The mapping function is certainly useful, and I hope it works well for people. I guess one solution, perhaps the best, is to get Google to be smarter about mapping within campuses. We’ll see.
But yes, the overall tendency towards recreating everything regularly, and the tendency towards software-as-a-service has some high costs that will be borne by the user, not the least of which is constant retraining, constant updates of interacting systems, and perhaps worst, the price mark-ups that come with lock-in to a system where saying “enough already” is never an option.
I also think this will create generations of computer programmers and users who, not knowing a stable system, will never feel control or mastery over their tools.
Funny you should mention the supermarket checkout problem. I was just ranting about that last night. The supermarkets have rushed in to bring us automated checkout with all its attendant costs for the shopper, but still has not adopted a single queue with dispatch to the next free checker at the end. You can file that under “WTF?!” and “why do supermarkets hate customers so much?”
Whole paycheck near my work almost uses the single que approach (two lines that feed into a single “go to this teller”).
I did not understand most of the technical terms (api?) but completely recognize the problem. At some point stability will become a flashy new product…
API is “application programming interface” and it basically are all the functions that are available for programmers to use. For example, an API for Google Calendar might provide functions for creating, deleting, and listing events. From that you could write you own calendar program that would always be synced with a Google Calendar.
Learning to program is probably more about learning the available APIs than it is about learning the language. Programming languages tend to be small potatoes compared to some of the more complex APIs. In fact, some APIs do not even care what programming language from which you call them.
Which is all fine, except APIs for things on the Internet seem to be largely sturm und drang.
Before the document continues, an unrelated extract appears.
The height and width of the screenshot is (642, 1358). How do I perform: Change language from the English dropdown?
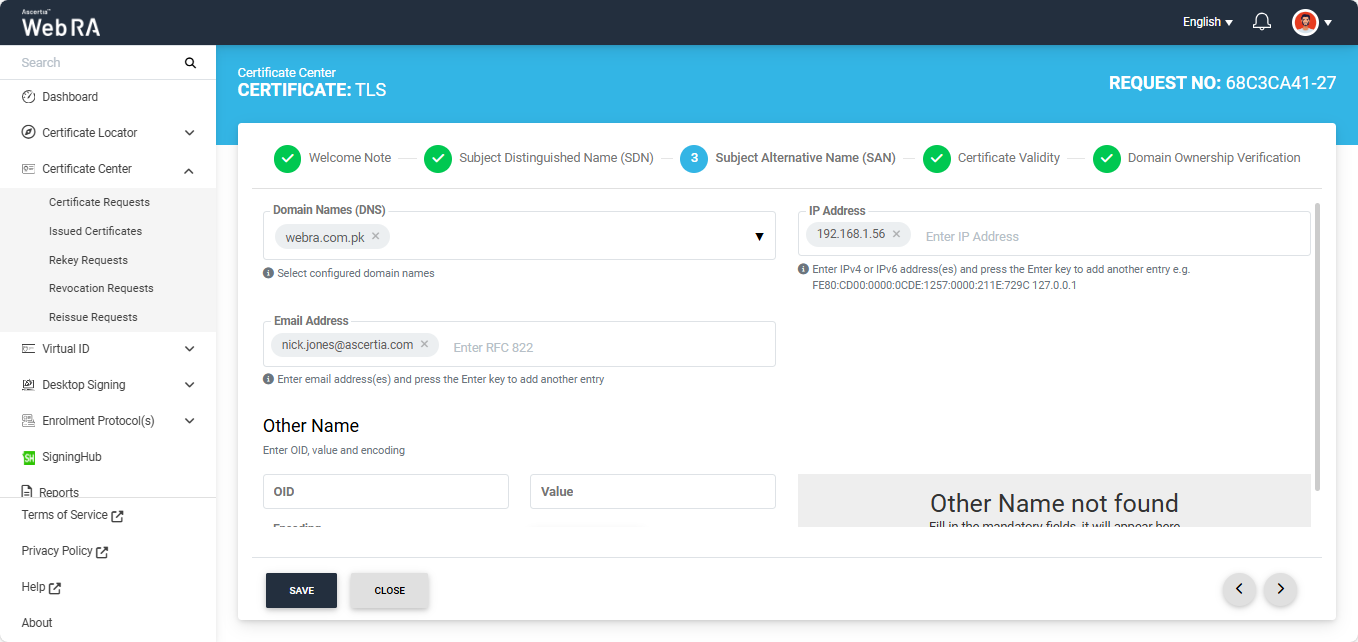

Open source in general has a problem with unstable APIs. I did a Ruby/Rails app years ago and it’s still in use every day, but I’m stuck on a 5-year-old version of Rails with no cost-effective way to move forward. And nobody wants to support that. About the only time you find LTS open-source is when it’s corporate sponsored, e.g. Ubuntu. Opposite extreme, ddwrt doesn’t have stable versions ever — the developers say to use their nightly builds and report bugs.
OSS is simultaneously worse and better. Better, because worst case, you can keep running the version you have, and can even get the source to fix bugs or add features. It’s worse because of the reasons you suggest: volunteers code according to their needs and whims. But if you rely on external services that are also open-source, based, then, I agree, you are in for a world of hurt. Your program will break, early and often.